Sunday, August 19, 2012

Quality of Experience (QoE)

As a reader of this blog you are doubtless familiar with the concept of the Quality of Service (QoS) of a telecommunications service, by which we mean meeting defined levels of a set of measureable network parameters, such as availability, delay, delay variability, and information loss. The precise set of parameters depends on the service type; for example Bit Error Rate (BER) and Errored Seconds Ratio, are important to TDM services, while Bandwidth Profile and Delay percentiles are two of the parameters measured for Ethernet services.

On the other hand, you may be less familiar with the related concept of Quality of Experience (QoE).

QoE is defined as the acceptability of a service, as perceived subjectively by the end-user (see ITU-T E.800, P.10, G.1080, and the ETSI 2010 QoS QoE User Experience Workshop). It too depends on the service being provided, being diminished when the user perceives low voice or video quality, long response times, service outages, information loss, lack of service reliability, or inconsistent behavior. Unfortunately, the end-user may not always distinguish whether QoE degradation is due to a defect in the communications network or in an information processing resource; for example, response time to a database query is partially due to computational resource availability and speed, and partially due to network delays in both directions.

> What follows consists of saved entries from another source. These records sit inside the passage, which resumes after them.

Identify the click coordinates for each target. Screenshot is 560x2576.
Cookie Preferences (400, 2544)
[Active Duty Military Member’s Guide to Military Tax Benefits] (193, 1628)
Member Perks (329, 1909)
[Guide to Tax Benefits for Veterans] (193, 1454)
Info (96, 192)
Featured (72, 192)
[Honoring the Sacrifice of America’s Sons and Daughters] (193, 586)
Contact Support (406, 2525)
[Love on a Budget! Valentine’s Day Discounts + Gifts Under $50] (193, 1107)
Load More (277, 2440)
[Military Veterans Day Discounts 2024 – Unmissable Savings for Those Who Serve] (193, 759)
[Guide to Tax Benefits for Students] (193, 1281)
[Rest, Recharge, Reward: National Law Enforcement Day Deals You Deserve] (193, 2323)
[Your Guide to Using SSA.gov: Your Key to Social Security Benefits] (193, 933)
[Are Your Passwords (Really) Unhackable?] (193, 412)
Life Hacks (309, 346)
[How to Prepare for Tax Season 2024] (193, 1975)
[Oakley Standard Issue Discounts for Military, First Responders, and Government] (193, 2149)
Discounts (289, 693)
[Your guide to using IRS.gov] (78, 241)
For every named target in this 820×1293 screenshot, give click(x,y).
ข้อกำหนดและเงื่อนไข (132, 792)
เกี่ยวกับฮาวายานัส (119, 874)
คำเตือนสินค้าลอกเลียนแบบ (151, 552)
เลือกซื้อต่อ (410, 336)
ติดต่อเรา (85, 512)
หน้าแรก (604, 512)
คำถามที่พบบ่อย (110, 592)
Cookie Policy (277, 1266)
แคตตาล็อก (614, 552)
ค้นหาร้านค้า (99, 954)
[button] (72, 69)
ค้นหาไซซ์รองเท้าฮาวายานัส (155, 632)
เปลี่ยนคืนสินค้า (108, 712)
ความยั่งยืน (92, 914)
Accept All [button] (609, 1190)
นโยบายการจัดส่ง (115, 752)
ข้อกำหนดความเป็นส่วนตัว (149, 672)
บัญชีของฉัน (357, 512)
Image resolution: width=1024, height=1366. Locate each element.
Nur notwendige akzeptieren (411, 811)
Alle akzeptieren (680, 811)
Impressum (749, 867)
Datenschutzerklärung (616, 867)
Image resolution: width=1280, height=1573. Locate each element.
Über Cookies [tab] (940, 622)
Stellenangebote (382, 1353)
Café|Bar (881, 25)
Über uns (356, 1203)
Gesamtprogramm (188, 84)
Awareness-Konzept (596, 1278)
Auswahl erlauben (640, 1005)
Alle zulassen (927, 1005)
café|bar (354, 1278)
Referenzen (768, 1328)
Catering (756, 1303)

While QoE as defined above is absolute and subjective, for reasons that we will discuss below, it may be measured in comparative and/or objective ways. By absolute QoE we mean the quality perceived by an end-user based solely on the received information, while comparative QoE refers to the somewhat artificial case of an end-user who has access to the non-degraded information. Subjective QoE determination is the perception of a true end-user, while objective QoE means QoE estimated by an algorithm designed to correlate with true user perception.

Telecommunications Service Providers originally earned their income by providing basic connectivity, but now, in the age of free WiFi, Skype, hotmail, dropbox, and other free best-effort services, the service provider’s only justification for charging a fee is providing a certain QoE level. When the QoE remains above a certain threshold the service is perceived as good, and the end-user is content. Below that level but above some other threshold the end-user perceives service degradation, but is able to tolerate it. Below the lower threshold the user becomes frustrated and typically abandons the service; surveys show that a large percentage of users experiencing low QoE desert the service provider without ever complaining to the provider’s customer service department.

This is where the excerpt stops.